'Purrr::pmap using a named list of columns with '~' function doesn't respect names from .l?
This is my first time posting, so bear with me. I'm using purrr::pmap()
to map a function over 3 columns of a tibble()
, to create a 4th column
library(tidyverse)
set.seed(123)
df <- tibble(a = as.character(1:3), b = sample(LETTERS, 3), c = sample(letters, 3))
df
For the sake of argument, using the below mutate() creates the expected outcome of the simplistic example, but my use case is more complex than str_c(...) - it's a trigger for a SQL query based on the content of columns a, b, c (plus some other data transforms).
df %>%
mutate(str = str_c(a, b, c))
Using an un-named list in pmap(.l)
and ~str_c()
generates the expected outcome as below:
df %>%
mutate(str = pmap_chr(list(a, b, c),
~str_c(..1, ..2, ..3)))
Naming the columns in the .l
argument and assigning the function through function()
also works as expected:
df %>%
mutate(str = pmap_chr(list(list_a = a, list_b = b, list_c = c),
function(list_a, list_b, list_c) str_c(list_a, list_b, list_c)))
But what I can't understand is why the following errors with the warning that 'list_a' not found
?
df %>%
mutate(str = pmap_chr(list(list_a = a, list_b = b, list_c = c),
~str_c(list_a, list_b, list_c)))
Obviously the issue is simple to resolve by using function()
instead of ~
, but I'd like to understand why ~
function assignment doesn't seem to respect the names assigned in .l
for my understanding of R.
Solution 1:[1]
We can do this without using pmap
library(dplyr)
library(purrr)
df %>%
mutate(str = invoke(str_c, cur_data()))

· · ·

### List of tasks
A: In the pmap post, begin at the words "But what I can't" and stop after "library(purrr)". Reproduce that span with "Clearly" substituted for "Obviously".
B: Pick up the pmap post after its last line and continue it.

### Record extracts
· · ·

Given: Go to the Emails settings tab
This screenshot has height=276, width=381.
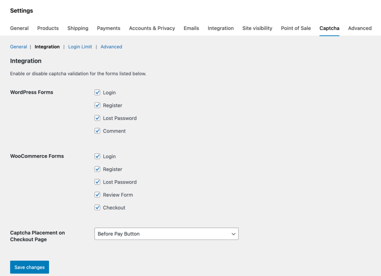Looking at the screenshot, I should point(191,28).
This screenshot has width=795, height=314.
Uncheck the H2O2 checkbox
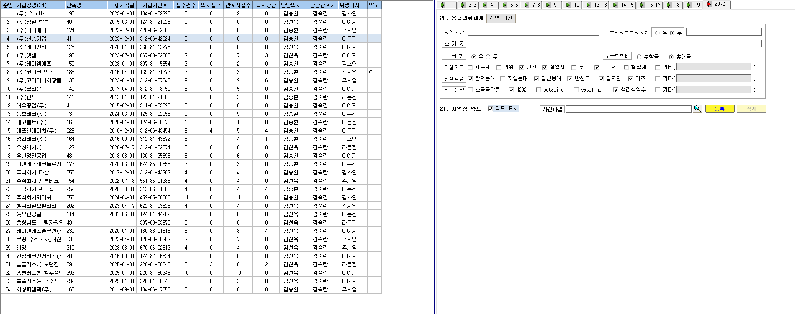click(x=511, y=90)
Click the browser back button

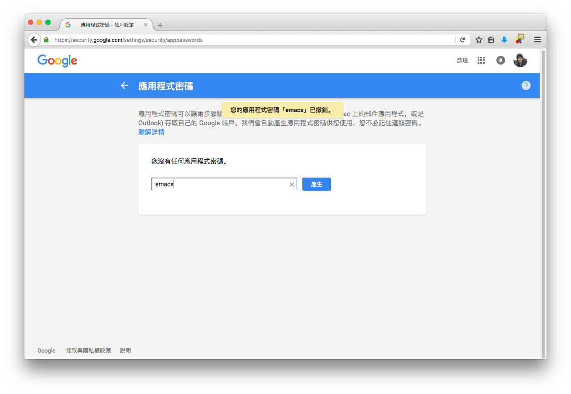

· · ·

### Task-by-task answers
A:
But what I can't understand is why the following errors with the warning that 'list_a' not found
?
df %>%
mutate(str = pmap_chr(list(list_a = a, list_b = b, list_c = c),
~str_c(list_a, list_b, list_c)))
Clearly the issue is simple to resolve by using function()
instead of ~
, but I'd like to understand why ~
function assignment doesn't seem to respect the names assigned in .l
for my understanding of R.
Solution 1:[1]
We can do this without using pmap
library(dplyr)
library(purrr)

B:
The idea of using named argument is that it should match the arguments of the function. Here, str_c
takes a variadic argument i.e. any number of inputs
str_c(..., sep = "", collapse = NULL)
For that reason, it can be used by specifying the column names one by one and that is a vectorized option. However, with pmap
it is looping over each row and is not really needed for this function str_c
.
Just like paste
, we can either use do.call
or invoke
(from purrr
) to pass variadic arguments - cur_data()
returns the dataset and the data.frame/tibble is a list
with elements/columns of equal length
If we want to check the output from pmap
, concatenate all the elements and check - it returns a named vector which can be accessed (if needed)
df %>%
mutate(str = pmap(list(list_a = a, list_b = b, list_c = c),
~ c(...))) %>%
pull(str)
[[1]]
list_a list_b list_c
"1" "O" "c"
[[2]]
list_a list_b list_c
"2" "S" "j"
[[3]]
list_a list_b list_c
"3" "N" "r"
ie.
df %>%
mutate(str = pmap_chr(list(list_a = a, list_b = b, list_c = c),
~ {tmp <- c(...)
str_c(tmp["list_a"], tmp["list_b"], tmp["list_c"])}))
# A tibble: 3 × 4
a b c str
<chr> <chr> <chr> <chr>
1 1 O c 1Oc
2 2 S j 2Sj
3 3 N r 3Nr
Sources
This article follows the attribution requirements of Stack Overflow and is licensed under CC BY-SA 3.0.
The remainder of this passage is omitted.